Nemeth is no stranger to success in direct sales. Inspired in 1978 to find stimulating toys for her daughter Tara, the former day-care-center director built Discovery Toys, an educational-toy company, from a $5,000 garage-warehouse operation into an international 40,000-employee direct-sales company with $100 million in revenues by 1997–the year she sold it to Avon.

She is banking on Americans’ increasing obsession with their pets, which is fueling 6% annual growth in the $34 billion pet-care industry. “Pets are the new kids,” she says, noting that young couples see pets as a parenting test run. Dog day care, pet-custody battles and even plastic surgery for animals testify to America’s humanization of pets. Nemeth, who says her Balinese cat, Symphony, “talks” to her, knows her market. She spent thousands on wheelchairs and a hyperbaric chamber when her dog Kicsi was dying of spinal-cord degeneration. Nemeth’s salespeople teach pet care to their customers, much as Nemeth’s toy company helped educate parents about child development.
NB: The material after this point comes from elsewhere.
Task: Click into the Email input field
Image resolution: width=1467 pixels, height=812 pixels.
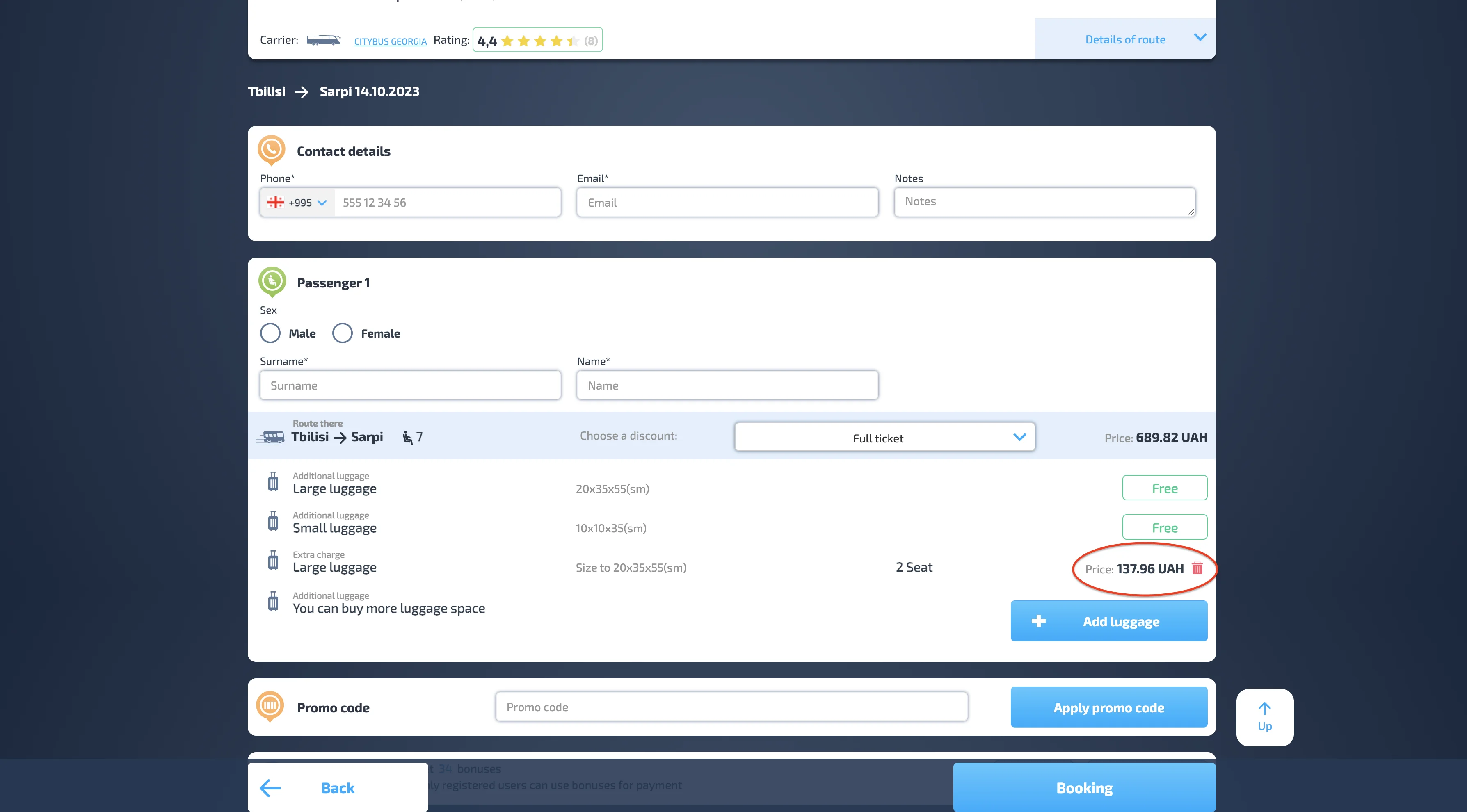Action: [x=727, y=203]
There’s plenty of obsession in Nemeth, who thinks that, among other things, pet owners should learn how pets communicate. (She says it was hard to know what her previous cat said because it “talked too much. I know exactly what Symphony is saying. Cats tell you a tremendous amount just with their tails.”) Nemeth’s other crusade: to get pet owners to install seat belts for their dogs. “At 30 m.p.h., a 35-lb. dog is over 1,100 lbs. of force,” she says. Her cause has managed to change things behind the scenes of the pet- adoption cable-TV show Who Gets the Dog. While watching one episode, Harley, 4, the daughter of Randa Boyer, one of Petlane’s star pet advisers, saw a family drive away with its new pooch and yelled, “That dog has no seat belt!” Boyer contacted the show’s vet, Dean Graulich, who now offers pet seat belts at his hospital in Malibu, Calif. Nemeth’s response? “I’m so pleased that a 4-year-old got it!” Her hope is that, with Petlane, everyone else will too.